**The data:**
%%

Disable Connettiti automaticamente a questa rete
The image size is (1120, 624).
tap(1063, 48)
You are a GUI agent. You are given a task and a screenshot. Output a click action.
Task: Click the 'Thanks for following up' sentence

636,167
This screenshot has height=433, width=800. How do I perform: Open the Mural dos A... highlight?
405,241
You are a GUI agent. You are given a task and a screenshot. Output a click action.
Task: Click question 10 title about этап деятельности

%%
%%

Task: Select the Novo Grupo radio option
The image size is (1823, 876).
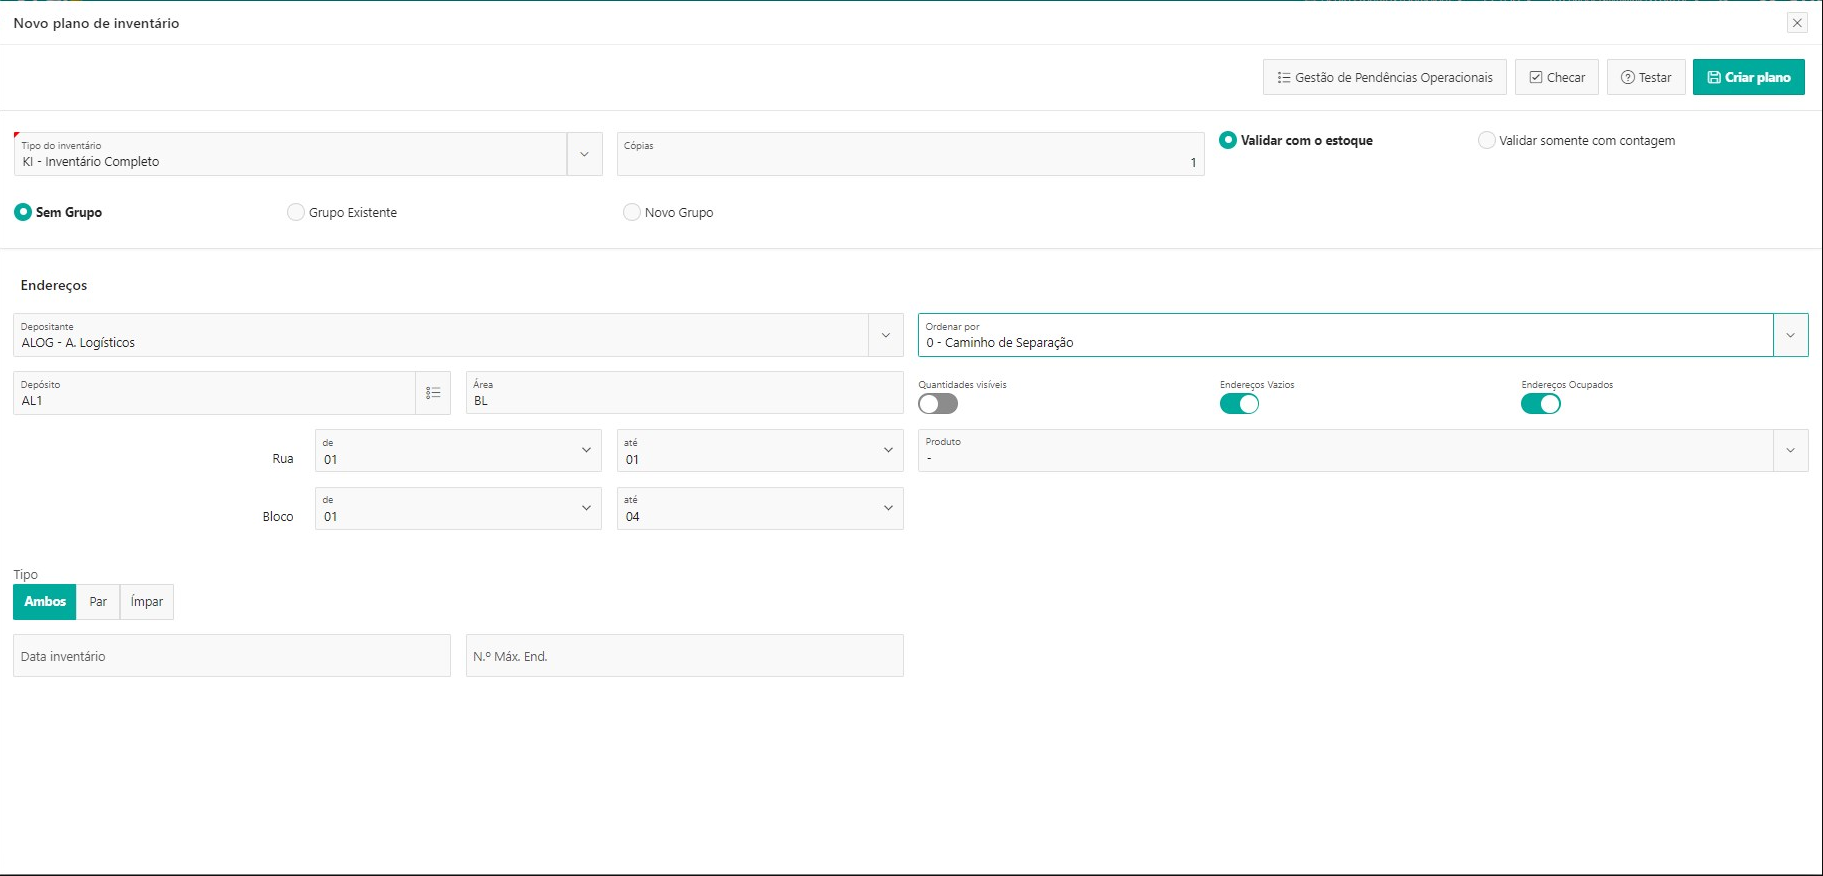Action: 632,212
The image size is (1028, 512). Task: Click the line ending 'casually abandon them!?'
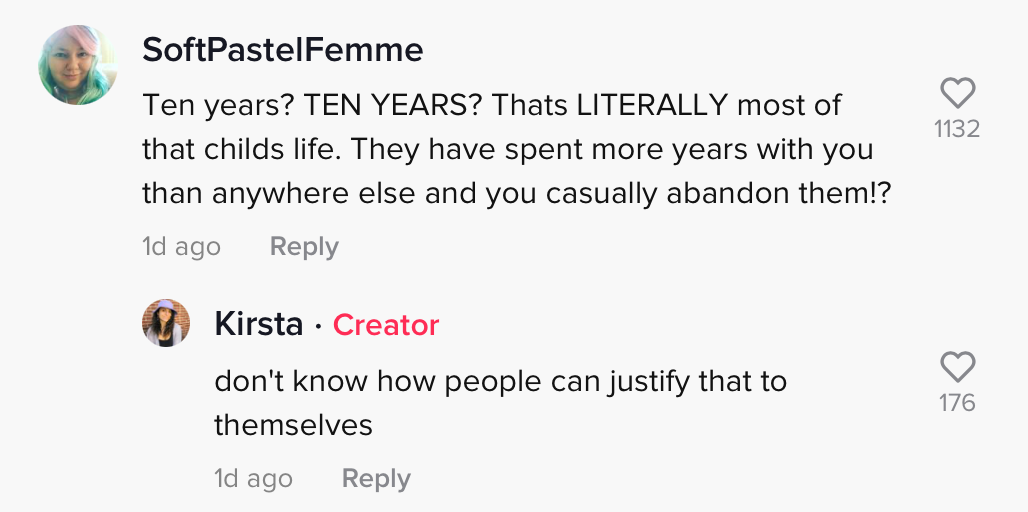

%%
%%

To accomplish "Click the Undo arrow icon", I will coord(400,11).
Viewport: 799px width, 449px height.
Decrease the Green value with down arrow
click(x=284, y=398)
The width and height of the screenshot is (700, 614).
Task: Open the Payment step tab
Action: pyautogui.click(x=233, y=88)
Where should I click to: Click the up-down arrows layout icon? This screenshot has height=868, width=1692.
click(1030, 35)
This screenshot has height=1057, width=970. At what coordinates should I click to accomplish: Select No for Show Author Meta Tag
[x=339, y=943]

%%

**What you will do:** The lines above, starting at the one with "This screenshot has height=433, width=800." and ending at the one with "Task: Click question", are the only ones to return, exactly as written.

**Result of this exercise:**
This screenshot has height=433, width=800. How do I perform: Open the Mural dos A... highlight?
405,241
You are a GUI agent. You are given a task and a screenshot. Output a click action.
Task: Click question 10 title about этап деятельности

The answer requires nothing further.